=== WHAT YOU ARE ASKED TO DO ===
Each line in the records below, from the one that contains "Task: Open Windows emulators link in sidebar" to the one that contains "Given: Open the NHK site hamburger menu", should be reproduced exactly, the first and last included.

=== GIVEN INFORMATION ===

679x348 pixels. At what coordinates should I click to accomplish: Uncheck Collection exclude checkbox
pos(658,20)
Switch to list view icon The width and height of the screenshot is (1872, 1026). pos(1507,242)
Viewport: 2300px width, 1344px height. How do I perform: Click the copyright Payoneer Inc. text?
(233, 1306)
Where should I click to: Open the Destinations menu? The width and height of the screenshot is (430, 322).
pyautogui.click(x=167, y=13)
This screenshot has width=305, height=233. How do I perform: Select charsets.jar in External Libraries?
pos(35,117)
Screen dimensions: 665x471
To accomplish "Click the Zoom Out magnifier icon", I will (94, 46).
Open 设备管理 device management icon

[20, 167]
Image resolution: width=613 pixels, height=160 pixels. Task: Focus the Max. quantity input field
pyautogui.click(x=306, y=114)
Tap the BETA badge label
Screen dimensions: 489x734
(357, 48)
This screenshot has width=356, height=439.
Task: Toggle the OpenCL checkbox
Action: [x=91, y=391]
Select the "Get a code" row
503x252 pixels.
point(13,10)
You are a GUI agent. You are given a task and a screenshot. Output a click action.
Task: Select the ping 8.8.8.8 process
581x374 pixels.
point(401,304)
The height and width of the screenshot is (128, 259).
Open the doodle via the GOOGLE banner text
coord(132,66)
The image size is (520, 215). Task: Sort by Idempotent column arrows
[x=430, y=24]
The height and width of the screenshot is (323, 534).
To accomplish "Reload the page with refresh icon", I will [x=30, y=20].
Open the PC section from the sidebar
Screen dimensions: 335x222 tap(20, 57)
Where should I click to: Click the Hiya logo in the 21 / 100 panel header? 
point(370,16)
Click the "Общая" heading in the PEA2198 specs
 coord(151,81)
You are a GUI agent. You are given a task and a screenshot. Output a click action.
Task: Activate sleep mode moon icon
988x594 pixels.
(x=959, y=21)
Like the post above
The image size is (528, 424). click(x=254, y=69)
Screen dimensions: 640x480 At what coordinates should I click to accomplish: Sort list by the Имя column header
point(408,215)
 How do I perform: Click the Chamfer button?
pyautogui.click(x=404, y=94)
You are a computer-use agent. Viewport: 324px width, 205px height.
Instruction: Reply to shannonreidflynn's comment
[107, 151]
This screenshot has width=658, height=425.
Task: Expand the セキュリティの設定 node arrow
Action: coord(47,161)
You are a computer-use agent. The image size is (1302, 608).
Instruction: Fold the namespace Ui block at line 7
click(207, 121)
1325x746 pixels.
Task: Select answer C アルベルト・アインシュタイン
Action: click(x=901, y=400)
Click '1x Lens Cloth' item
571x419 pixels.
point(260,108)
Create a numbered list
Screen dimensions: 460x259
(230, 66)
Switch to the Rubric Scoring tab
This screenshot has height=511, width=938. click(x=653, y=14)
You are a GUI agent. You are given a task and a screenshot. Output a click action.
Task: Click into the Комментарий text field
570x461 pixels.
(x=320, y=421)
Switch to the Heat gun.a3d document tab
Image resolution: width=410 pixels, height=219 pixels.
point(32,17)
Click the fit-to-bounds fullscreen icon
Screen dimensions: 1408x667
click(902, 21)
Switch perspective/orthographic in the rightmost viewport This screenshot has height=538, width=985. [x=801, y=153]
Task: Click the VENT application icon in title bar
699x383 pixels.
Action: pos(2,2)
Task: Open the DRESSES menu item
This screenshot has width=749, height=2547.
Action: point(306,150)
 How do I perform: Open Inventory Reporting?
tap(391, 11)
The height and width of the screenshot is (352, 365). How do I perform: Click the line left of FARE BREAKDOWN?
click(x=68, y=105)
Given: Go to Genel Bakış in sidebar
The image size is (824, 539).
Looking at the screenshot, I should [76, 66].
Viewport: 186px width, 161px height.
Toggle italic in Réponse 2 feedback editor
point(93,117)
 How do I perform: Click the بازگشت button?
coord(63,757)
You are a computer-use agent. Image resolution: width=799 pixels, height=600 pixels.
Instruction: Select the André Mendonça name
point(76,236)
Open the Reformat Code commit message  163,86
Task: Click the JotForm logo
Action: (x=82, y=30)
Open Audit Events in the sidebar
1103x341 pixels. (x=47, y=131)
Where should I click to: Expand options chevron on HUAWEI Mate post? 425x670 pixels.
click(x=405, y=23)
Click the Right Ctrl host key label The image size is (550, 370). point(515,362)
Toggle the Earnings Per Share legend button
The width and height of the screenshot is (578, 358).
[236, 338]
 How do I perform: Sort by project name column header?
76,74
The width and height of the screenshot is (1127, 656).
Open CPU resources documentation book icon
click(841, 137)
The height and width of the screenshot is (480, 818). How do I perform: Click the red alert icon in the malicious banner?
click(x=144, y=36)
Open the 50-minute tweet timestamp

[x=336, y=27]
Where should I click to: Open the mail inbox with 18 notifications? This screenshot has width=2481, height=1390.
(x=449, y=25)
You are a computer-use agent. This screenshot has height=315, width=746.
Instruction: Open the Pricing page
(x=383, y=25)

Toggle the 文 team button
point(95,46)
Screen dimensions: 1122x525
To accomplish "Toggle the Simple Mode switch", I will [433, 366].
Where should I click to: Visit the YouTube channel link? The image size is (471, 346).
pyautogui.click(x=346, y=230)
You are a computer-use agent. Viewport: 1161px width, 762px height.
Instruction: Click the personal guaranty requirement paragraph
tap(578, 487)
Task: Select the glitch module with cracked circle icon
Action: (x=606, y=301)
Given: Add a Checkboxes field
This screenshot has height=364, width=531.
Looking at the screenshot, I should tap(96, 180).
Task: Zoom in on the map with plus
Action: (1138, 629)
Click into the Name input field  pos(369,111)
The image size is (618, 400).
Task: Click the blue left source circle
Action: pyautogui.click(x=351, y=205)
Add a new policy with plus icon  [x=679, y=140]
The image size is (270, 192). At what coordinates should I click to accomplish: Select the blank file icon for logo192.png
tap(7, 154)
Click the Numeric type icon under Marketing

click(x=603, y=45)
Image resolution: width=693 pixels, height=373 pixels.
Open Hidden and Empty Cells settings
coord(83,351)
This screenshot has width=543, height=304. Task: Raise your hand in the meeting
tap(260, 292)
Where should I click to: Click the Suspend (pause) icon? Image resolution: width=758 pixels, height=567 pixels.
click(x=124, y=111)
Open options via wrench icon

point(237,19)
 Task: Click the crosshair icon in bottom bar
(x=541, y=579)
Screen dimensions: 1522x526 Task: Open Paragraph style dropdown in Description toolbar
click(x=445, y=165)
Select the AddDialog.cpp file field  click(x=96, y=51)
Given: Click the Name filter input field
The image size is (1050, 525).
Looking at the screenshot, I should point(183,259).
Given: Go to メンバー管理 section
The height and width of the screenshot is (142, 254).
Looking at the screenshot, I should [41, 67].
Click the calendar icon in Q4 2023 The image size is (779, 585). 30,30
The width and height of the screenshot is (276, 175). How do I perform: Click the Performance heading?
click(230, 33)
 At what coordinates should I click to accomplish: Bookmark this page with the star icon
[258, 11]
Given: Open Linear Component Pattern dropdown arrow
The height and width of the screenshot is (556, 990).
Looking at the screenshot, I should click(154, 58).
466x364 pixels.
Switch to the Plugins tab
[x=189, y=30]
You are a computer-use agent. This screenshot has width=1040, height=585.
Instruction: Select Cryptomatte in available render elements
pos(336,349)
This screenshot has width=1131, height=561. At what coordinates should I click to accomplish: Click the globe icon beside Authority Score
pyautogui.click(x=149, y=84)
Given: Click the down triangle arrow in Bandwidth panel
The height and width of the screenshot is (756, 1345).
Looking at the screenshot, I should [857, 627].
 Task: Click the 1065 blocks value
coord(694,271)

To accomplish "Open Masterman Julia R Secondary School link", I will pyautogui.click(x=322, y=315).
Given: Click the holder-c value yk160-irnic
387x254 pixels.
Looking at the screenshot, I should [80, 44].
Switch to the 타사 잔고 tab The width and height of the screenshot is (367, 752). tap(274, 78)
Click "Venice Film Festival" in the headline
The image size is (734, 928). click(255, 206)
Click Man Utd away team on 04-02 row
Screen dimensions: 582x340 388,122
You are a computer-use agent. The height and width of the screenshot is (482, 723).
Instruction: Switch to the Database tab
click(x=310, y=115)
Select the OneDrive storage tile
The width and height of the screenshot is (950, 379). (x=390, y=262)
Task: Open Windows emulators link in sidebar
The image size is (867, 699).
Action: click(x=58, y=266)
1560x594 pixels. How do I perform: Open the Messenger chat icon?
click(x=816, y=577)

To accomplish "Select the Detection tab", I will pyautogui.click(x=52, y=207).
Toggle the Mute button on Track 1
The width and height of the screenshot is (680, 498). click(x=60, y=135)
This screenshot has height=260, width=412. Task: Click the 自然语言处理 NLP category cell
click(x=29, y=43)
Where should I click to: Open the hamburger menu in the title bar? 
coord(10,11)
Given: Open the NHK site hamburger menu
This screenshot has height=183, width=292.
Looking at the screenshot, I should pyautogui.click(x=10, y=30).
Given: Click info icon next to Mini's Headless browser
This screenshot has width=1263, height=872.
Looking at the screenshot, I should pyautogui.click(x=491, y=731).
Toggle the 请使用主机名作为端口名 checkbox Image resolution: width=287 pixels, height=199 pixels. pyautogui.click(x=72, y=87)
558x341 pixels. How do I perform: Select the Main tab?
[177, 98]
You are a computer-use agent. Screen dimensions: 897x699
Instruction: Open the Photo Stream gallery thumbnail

=== OUTPUT FOR THIS TASK ===
Task: Open Windows emulators link in sidebar
The image size is (867, 699).
Action: click(x=58, y=266)
1560x594 pixels. How do I perform: Open the Messenger chat icon?
click(x=816, y=577)

To accomplish "Select the Detection tab", I will pyautogui.click(x=52, y=207).
Toggle the Mute button on Track 1
The width and height of the screenshot is (680, 498). click(x=60, y=135)
This screenshot has height=260, width=412. Task: Click the 自然语言处理 NLP category cell
click(x=29, y=43)
Where should I click to: Open the hamburger menu in the title bar? 
coord(10,11)
Given: Open the NHK site hamburger menu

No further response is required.